This Week on perl5-porters - 17-23 April 2006

grinder on 2006-04-26T16:07:00

Welcome to this week's P5P summary, with all sorts of interesting new stuff on regular expressions, threads and other improvements.

Topics of Interest

Redoing the regular expression API

Yitzchak Scott-Thoennes suggested that Yves Orton send in a patch to pull out some of the ancillary functions in Data::Dump::Streamer in order to make them available in the core distribution.

  http://xrl.us/k2x7 

So Yves did just that. The first addition is to add reftype_name(), that behaves like reftype except that it returns false rather than undef on non-references. This removes the need for fussy make-work code on the client side to avoid warnings.

The second addition is a regex() function, which makes it easier to deal with patterns, whether they have been blessed into other namespaces or not.

Graham Barr admitted that the return value of reftype() was a mistake, and reftype_name() was acceptable, but felt that the regex() function was better off in the Regexp module.

Yves didn't like the fact that Scalar::Util::reftype returns SCALAR instead of something like REGEX. Nick Ing-Simmons liked the idea, but thought that it was too dangerous for maint.

Another sub-thread in the discussion revolved around whether a qr// thing is an object or a type. It is, in fact, an object, but Yves argued that it is much more useful to treat it as a type. Graham agreed to disagree.

Adam Kennedy admitted to using Regexps as objects quite a bit and would be happy to see the Regexp module receive a dose of spring-cleaning (which I suppose means fixing up the reblessing inconsistency that Yves was getting at).

Another hassle Yves pointed out was the non-reversibility of stringifying regexps:

  my $qr=qr/foo/;
  my $str="$qr";
  print qr/$str/; # equivalent but not equal

Dave Mitchell pointed out that a regular expression currently is a scalar, it just happens to have a bit of magic attached...
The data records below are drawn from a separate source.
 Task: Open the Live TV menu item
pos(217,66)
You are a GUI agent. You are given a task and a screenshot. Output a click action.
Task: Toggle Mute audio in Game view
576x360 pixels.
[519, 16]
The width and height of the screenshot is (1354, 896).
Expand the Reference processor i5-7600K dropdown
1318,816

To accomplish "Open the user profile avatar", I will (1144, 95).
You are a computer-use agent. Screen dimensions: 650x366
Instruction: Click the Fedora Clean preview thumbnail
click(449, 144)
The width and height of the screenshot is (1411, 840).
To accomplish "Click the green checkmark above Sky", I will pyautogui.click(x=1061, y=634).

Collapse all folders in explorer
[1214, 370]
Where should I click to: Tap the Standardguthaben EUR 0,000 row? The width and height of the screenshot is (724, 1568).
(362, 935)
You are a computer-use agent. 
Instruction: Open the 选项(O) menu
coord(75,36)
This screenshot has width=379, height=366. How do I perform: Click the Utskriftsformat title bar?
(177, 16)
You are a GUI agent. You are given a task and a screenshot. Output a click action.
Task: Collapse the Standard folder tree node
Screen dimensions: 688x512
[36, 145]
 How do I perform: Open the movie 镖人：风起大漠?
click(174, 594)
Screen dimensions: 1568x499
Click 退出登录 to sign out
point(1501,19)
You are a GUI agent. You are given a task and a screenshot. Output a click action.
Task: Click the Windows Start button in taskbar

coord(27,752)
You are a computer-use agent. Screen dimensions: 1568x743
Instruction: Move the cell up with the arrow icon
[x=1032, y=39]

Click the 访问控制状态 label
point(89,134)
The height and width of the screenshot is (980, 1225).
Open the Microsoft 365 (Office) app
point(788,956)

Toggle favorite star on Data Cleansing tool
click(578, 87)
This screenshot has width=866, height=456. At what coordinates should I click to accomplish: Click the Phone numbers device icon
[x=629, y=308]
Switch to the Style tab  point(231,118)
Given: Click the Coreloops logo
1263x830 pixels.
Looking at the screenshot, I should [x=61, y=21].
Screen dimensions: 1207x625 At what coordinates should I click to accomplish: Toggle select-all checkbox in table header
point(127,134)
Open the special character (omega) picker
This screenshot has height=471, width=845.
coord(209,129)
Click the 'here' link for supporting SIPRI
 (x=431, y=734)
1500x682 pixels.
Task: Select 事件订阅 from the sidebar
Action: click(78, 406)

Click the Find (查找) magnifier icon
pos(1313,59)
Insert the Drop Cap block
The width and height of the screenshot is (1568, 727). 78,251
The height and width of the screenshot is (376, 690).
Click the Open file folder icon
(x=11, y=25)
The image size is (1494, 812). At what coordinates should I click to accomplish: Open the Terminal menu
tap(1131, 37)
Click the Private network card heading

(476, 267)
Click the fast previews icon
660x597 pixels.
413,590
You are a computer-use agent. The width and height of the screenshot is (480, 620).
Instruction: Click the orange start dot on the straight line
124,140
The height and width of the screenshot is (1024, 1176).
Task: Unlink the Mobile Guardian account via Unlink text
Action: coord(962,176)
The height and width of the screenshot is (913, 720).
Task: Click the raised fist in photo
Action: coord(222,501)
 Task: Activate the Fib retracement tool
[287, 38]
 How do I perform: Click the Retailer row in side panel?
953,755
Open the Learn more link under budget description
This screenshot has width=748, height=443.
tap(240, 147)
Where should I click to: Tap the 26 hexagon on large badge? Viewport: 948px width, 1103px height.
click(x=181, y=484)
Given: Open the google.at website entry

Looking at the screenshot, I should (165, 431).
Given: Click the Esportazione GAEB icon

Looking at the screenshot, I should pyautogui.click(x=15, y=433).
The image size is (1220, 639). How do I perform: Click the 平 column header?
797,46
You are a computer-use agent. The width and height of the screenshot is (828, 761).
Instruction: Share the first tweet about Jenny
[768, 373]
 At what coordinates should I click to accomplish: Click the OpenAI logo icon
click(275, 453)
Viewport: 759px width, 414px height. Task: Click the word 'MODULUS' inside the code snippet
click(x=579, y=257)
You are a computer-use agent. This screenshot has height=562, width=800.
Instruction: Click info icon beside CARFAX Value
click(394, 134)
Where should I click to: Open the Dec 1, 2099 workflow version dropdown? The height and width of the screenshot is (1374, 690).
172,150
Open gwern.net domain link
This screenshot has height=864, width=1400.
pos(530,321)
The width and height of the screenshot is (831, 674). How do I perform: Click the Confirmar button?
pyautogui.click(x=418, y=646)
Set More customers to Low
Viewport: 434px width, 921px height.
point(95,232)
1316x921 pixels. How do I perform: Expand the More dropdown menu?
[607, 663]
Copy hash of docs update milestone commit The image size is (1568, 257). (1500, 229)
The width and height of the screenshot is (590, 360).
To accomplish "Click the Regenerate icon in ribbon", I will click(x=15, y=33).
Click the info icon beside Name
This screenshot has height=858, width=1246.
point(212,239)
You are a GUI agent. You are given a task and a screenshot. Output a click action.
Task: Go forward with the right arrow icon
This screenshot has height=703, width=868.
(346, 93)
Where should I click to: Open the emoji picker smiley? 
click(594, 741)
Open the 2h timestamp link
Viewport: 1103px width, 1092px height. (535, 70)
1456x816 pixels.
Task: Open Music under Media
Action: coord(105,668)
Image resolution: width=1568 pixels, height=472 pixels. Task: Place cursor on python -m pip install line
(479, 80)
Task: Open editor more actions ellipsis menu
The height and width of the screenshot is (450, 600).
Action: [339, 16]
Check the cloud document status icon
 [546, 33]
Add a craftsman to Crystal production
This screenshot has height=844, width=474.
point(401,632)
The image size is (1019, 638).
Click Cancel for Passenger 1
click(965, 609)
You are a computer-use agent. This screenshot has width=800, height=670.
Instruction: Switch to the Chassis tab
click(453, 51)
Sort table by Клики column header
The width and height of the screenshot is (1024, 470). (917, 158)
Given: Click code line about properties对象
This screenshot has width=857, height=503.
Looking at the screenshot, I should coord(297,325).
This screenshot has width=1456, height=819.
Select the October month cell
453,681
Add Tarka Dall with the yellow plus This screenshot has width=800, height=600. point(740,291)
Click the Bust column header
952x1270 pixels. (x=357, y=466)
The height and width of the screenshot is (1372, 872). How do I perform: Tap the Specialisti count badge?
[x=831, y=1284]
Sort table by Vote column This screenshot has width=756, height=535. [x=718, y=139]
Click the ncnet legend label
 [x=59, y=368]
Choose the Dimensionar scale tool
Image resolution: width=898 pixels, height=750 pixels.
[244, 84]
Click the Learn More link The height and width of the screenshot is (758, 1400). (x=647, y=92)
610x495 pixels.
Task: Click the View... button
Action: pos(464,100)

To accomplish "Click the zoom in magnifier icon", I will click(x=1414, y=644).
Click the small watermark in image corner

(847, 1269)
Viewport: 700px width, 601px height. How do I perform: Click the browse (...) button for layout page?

  Shouldering the weight of history
  http://xrl.us/k2x8 

Silly regexp tricks

Hugo van der Sanden returned to the super-linear cache bug (a || logical or instead of a | bitwise or) in the regular expression engine, and came up with a suitable test case:

  ("a" x 31) =~ /^(a*?)(?!(a{6}|a{5})*$)/;
  print length($1);

This prompted Yitzchak Scott-Thoennes to come up with another bug that showed how blead broke existing behaviour. Since no-one should ever have come to rely on this behaviour, it was all quietly swept under the rug. Dave Mitchell hinted that he was working on New Stuff in the engine.

  http://xrl.us/k2x9 

Bringing threads into the third millenium

Jerry D. Hedden continued to send patches to sync CPAN's threads with blead, first by removing a superfluous counter.

  http://xrl.us/k2ya 
  and again
  http://xrl.us/k2yb 
  and reworked the threads destruct call
  http://xrl.us/k2yc 

He vented his frustration at the slow pace with which the patches were getting applied, believing that he was playing by the rules as much as possible. Rafael was very apologetic, explaining that he understands so little about threads that he's barely qualified to apply them. And apart from Rafael, there aren't too many alternatives.

  http://xrl.us/k2yd 

Backporting the new blead RE improvements to maint

Nicholas Clark posted a proof-of-concept update to re.pm to deliver Dave Mitchell's iterative (as opposed to recursive) implementation of the regular expression to perl 5.8.1 and beyond. A few show-stoppers need to be cleaned up: some coredumps in the test suite need to be sorted out and some tweaks to ppport.h are needed. As a bonus, Yves Orton's trie work comes along for the ride.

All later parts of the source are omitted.